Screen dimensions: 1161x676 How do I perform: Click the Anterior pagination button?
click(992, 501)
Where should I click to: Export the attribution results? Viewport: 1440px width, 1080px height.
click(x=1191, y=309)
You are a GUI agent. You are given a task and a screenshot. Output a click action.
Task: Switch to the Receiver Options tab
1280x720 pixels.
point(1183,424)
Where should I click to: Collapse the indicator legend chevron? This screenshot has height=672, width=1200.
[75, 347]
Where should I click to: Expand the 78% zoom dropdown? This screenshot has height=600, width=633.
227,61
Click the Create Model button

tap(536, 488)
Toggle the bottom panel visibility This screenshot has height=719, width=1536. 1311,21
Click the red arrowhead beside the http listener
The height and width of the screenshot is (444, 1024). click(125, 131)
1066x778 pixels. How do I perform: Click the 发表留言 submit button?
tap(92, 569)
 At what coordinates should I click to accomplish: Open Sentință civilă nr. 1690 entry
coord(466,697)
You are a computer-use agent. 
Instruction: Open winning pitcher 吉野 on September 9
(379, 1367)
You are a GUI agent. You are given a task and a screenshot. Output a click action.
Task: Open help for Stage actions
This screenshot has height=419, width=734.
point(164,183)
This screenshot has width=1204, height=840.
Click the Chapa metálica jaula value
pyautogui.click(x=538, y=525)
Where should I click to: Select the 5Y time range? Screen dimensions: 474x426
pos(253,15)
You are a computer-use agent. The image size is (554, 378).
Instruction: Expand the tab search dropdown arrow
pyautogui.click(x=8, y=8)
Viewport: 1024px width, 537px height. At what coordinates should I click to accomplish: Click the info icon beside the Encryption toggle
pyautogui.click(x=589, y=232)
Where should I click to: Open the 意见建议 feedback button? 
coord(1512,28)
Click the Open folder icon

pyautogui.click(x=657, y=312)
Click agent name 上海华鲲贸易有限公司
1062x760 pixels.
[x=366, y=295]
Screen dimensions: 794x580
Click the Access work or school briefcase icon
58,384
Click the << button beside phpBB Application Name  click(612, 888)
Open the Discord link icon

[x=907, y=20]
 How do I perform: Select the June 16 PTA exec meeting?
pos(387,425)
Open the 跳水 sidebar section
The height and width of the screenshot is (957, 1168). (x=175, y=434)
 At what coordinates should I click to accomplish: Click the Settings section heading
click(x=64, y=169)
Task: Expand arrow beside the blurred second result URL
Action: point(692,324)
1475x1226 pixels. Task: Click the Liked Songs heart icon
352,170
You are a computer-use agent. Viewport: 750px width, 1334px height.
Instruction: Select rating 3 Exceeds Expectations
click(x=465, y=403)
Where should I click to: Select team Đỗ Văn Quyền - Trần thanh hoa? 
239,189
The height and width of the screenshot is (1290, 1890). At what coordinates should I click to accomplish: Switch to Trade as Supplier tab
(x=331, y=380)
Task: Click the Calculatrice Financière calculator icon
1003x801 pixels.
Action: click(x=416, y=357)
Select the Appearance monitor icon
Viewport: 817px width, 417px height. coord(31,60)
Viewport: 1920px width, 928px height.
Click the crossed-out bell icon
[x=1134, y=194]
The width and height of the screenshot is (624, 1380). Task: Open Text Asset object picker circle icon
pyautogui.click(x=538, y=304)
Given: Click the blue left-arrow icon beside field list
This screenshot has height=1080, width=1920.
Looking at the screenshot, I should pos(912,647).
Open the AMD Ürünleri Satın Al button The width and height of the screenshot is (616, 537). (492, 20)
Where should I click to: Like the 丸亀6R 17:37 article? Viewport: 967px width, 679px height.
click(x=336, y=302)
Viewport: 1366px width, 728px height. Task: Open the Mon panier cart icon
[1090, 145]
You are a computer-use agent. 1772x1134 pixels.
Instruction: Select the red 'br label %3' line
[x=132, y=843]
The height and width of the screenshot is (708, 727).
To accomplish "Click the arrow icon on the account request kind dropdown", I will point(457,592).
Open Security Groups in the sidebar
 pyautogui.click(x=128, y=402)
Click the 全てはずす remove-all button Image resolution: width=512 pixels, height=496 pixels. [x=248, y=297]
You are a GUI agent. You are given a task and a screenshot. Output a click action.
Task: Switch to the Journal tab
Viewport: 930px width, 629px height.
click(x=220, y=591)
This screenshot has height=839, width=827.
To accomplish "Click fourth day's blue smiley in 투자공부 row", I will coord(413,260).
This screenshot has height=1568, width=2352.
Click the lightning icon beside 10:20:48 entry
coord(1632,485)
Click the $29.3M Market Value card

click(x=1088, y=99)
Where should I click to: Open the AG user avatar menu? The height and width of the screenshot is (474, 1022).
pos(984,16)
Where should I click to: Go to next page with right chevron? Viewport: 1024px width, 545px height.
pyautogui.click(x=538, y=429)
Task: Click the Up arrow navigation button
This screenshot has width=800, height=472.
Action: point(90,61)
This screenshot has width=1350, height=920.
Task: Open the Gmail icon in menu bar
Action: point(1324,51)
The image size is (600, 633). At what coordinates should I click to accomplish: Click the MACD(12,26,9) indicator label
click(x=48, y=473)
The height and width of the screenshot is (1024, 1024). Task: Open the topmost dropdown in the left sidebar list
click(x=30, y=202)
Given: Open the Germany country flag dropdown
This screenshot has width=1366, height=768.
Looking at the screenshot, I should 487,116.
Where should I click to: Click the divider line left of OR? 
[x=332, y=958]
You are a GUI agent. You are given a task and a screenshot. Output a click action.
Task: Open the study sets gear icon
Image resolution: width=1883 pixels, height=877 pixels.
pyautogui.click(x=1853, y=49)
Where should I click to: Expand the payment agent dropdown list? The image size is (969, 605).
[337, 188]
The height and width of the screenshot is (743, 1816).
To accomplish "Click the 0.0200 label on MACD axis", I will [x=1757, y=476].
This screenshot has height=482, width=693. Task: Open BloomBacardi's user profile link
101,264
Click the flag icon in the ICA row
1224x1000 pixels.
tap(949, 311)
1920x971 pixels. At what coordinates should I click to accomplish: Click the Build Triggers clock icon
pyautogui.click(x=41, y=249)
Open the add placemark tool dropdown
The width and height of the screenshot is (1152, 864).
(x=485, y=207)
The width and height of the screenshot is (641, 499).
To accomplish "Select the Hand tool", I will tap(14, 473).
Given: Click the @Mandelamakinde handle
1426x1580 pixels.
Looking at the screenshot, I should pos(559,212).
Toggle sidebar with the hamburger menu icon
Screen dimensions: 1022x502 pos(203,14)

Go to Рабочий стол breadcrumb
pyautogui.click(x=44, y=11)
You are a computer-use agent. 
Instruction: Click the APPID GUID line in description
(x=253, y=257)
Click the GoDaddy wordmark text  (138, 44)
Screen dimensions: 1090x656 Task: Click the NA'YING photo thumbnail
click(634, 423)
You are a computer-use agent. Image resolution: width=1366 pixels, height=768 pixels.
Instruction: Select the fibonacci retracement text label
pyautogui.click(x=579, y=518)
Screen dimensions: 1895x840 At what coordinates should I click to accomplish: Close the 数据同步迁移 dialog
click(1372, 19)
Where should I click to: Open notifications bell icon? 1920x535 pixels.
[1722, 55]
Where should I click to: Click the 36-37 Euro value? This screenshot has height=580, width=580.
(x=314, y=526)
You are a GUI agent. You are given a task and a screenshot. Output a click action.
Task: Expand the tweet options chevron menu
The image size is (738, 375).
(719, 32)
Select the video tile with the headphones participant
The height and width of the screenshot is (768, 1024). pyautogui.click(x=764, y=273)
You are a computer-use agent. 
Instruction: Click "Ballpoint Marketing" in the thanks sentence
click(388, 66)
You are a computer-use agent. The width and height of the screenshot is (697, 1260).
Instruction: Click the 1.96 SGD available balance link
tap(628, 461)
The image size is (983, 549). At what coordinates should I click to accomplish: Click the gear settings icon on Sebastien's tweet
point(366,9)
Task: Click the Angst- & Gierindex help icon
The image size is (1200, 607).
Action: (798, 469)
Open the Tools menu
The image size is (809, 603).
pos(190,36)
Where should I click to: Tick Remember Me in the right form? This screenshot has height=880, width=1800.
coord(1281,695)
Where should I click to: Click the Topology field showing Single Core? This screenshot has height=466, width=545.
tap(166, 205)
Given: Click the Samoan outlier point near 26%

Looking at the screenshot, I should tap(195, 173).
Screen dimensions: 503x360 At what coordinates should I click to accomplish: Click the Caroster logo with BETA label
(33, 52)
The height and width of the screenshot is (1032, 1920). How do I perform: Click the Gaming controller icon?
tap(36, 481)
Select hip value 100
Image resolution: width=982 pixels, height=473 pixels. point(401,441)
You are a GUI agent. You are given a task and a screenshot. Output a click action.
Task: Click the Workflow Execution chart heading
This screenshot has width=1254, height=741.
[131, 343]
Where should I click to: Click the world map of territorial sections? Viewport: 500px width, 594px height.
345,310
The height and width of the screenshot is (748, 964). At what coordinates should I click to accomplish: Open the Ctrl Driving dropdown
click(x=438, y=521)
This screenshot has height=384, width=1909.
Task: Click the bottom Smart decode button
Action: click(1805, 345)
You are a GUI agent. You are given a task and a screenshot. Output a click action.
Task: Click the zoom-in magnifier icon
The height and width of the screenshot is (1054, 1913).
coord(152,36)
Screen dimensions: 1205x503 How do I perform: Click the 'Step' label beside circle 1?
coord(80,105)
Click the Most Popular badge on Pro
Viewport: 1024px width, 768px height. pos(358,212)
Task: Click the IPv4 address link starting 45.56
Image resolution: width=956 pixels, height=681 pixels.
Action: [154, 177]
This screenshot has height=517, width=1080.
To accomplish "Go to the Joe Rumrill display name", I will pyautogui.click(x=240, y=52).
· · · ·
> EXERCISE AIM
Which of the lines above include the string "help"? Pick them out and copy them.

> RESULT BELOW
Task: Open help for Stage actions
Task: Click the Angst- & Gierindex help icon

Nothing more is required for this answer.